And oddly, aside from family, the only person I opened up to about it was Obsession. I couldn't believe I blurted it out. It makes no sense.

Especially since we can't really be friends. I can't text him. He doesn't do well with work calls. The only thing we have sort of done is work email. When we see each other we talk like long lost friends though. I always feel like he wants me to sit and share. Yesterday I was having a bad day, I shared that. He would laugh at my moody responses said he liked the "real" Clandestine. I was abrupt and said it like it was. I even shared that my husband creature found out I called Obsession a Distraction and how I had to share whenever I saw Obsession. I couldn't believe I was opening my big fat mouth!
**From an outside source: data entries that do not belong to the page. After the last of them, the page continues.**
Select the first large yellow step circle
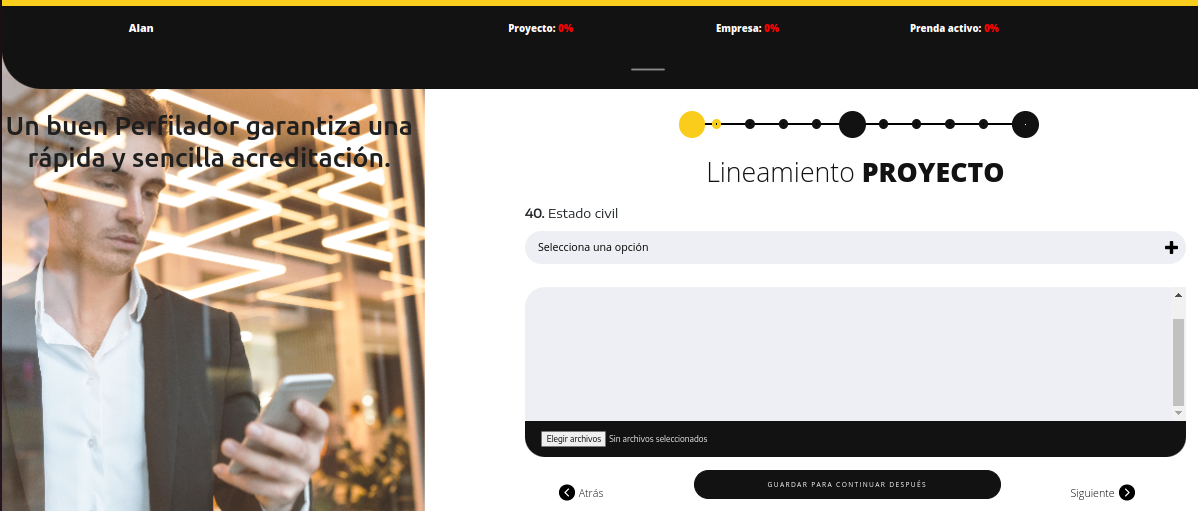1198x511 pixels. 692,124
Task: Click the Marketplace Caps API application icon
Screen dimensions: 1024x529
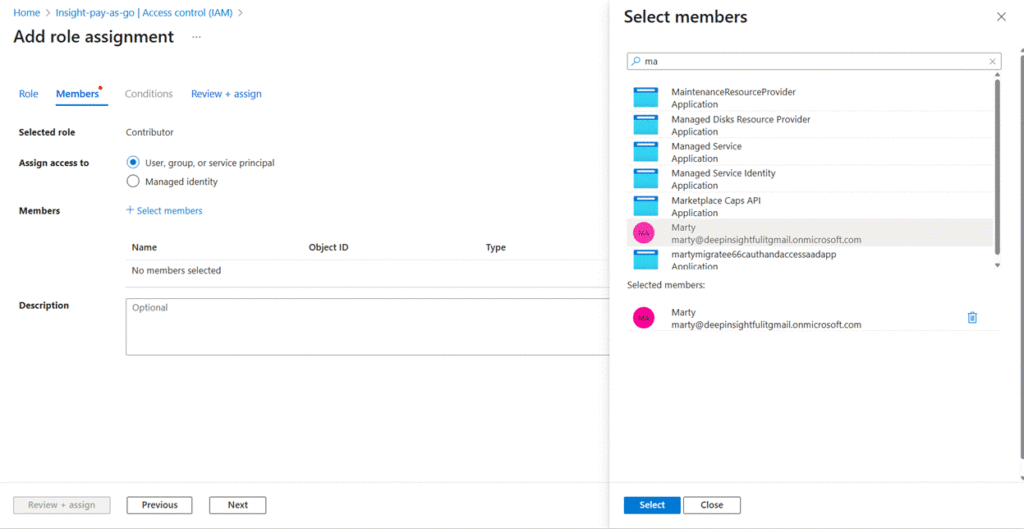Action: (x=646, y=206)
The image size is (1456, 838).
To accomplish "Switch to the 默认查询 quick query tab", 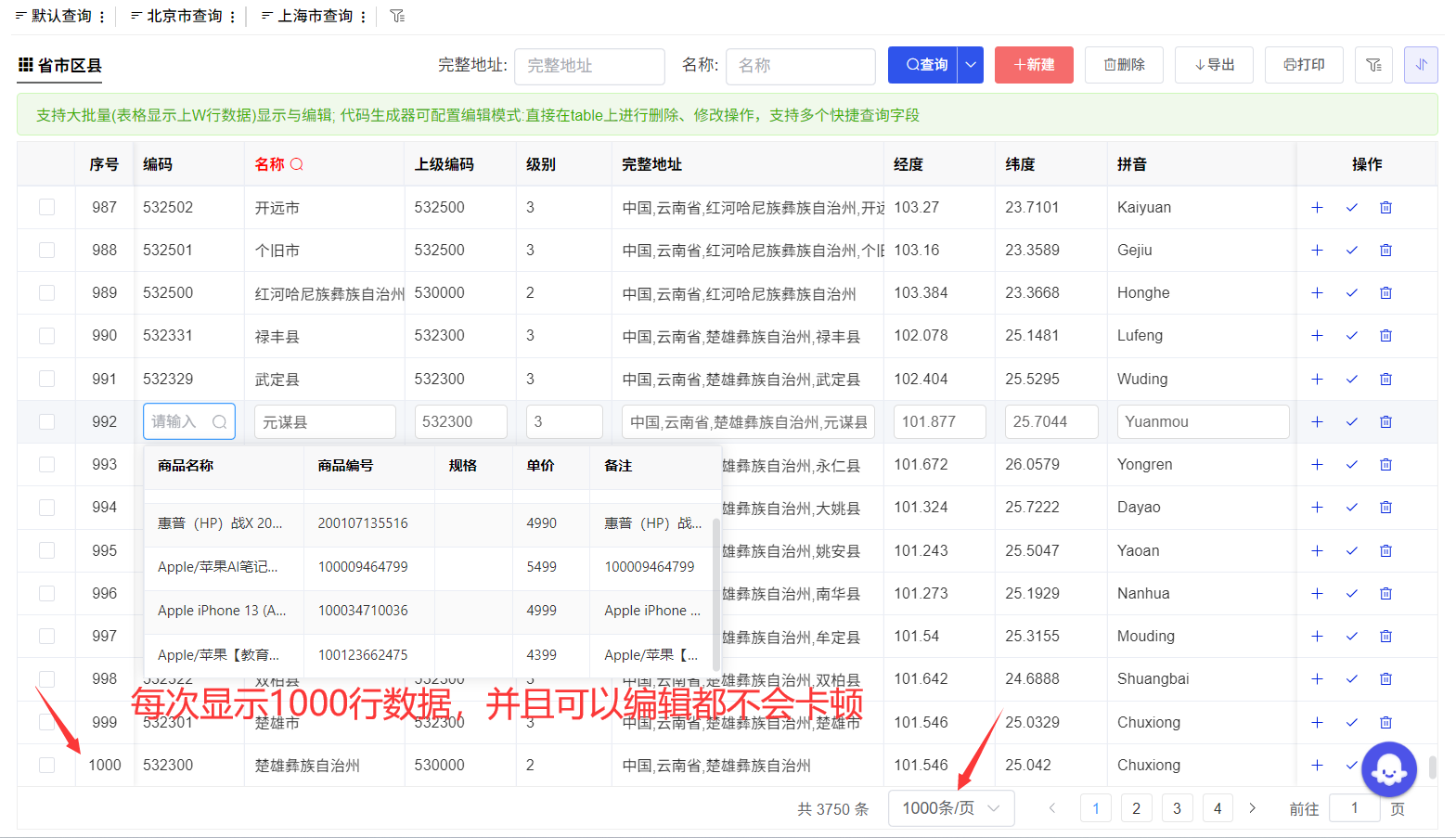I will pyautogui.click(x=54, y=17).
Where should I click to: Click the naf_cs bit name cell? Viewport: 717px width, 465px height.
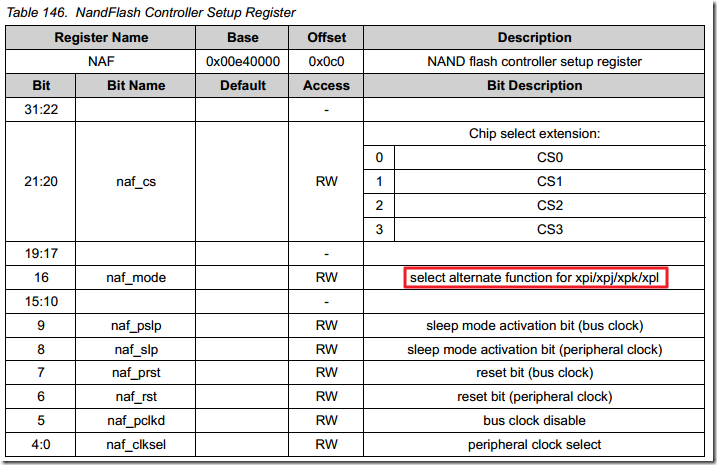coord(135,182)
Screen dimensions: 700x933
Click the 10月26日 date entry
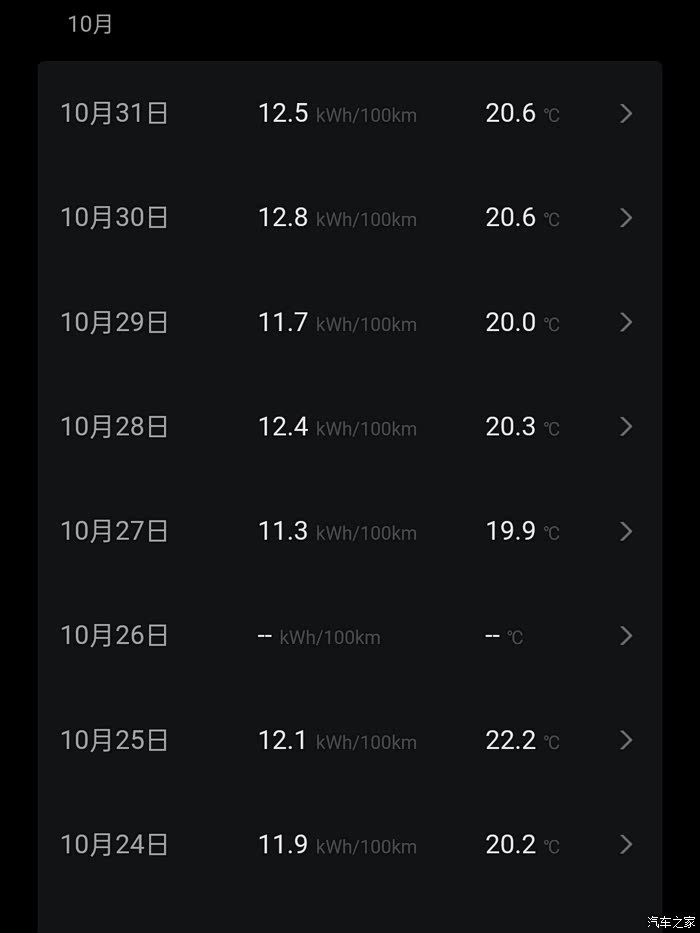click(x=114, y=636)

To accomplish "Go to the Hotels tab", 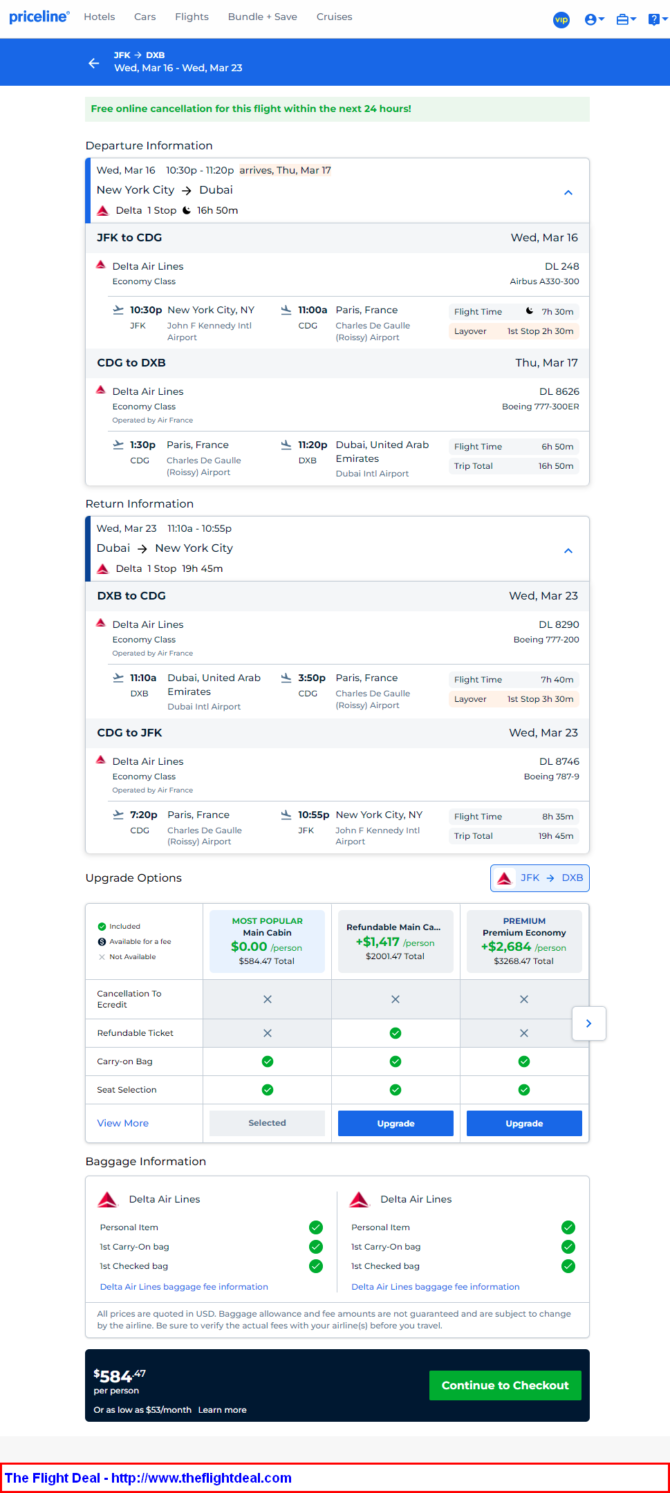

I was kind of all over the place when I said it, I could barely make eye contact. He said "wow I feel so important." That's when he made the comment that his wife said that he couldn't be my friend anymore which makes me wonder if it's a real statement. The entire time I kept hearing my best friend saying "whatever you do, don't tell Obsession how you feel about him". And I kept thinking I was sharing WAY too much! We switched the subject rather bluntly and from there it was lighthearted and no more tmi... He mentioned shopping for a couch, mentioned it was gray and I said oh that makes sense you painted your house gray tones, and he was shocked I remembered. Went on and on about how my memory is crazy, he couldn't remember even telling me he'd painted his house, let alone what color, etc. Part of me wonders if I remember so well because I am a bit obsessed. blah....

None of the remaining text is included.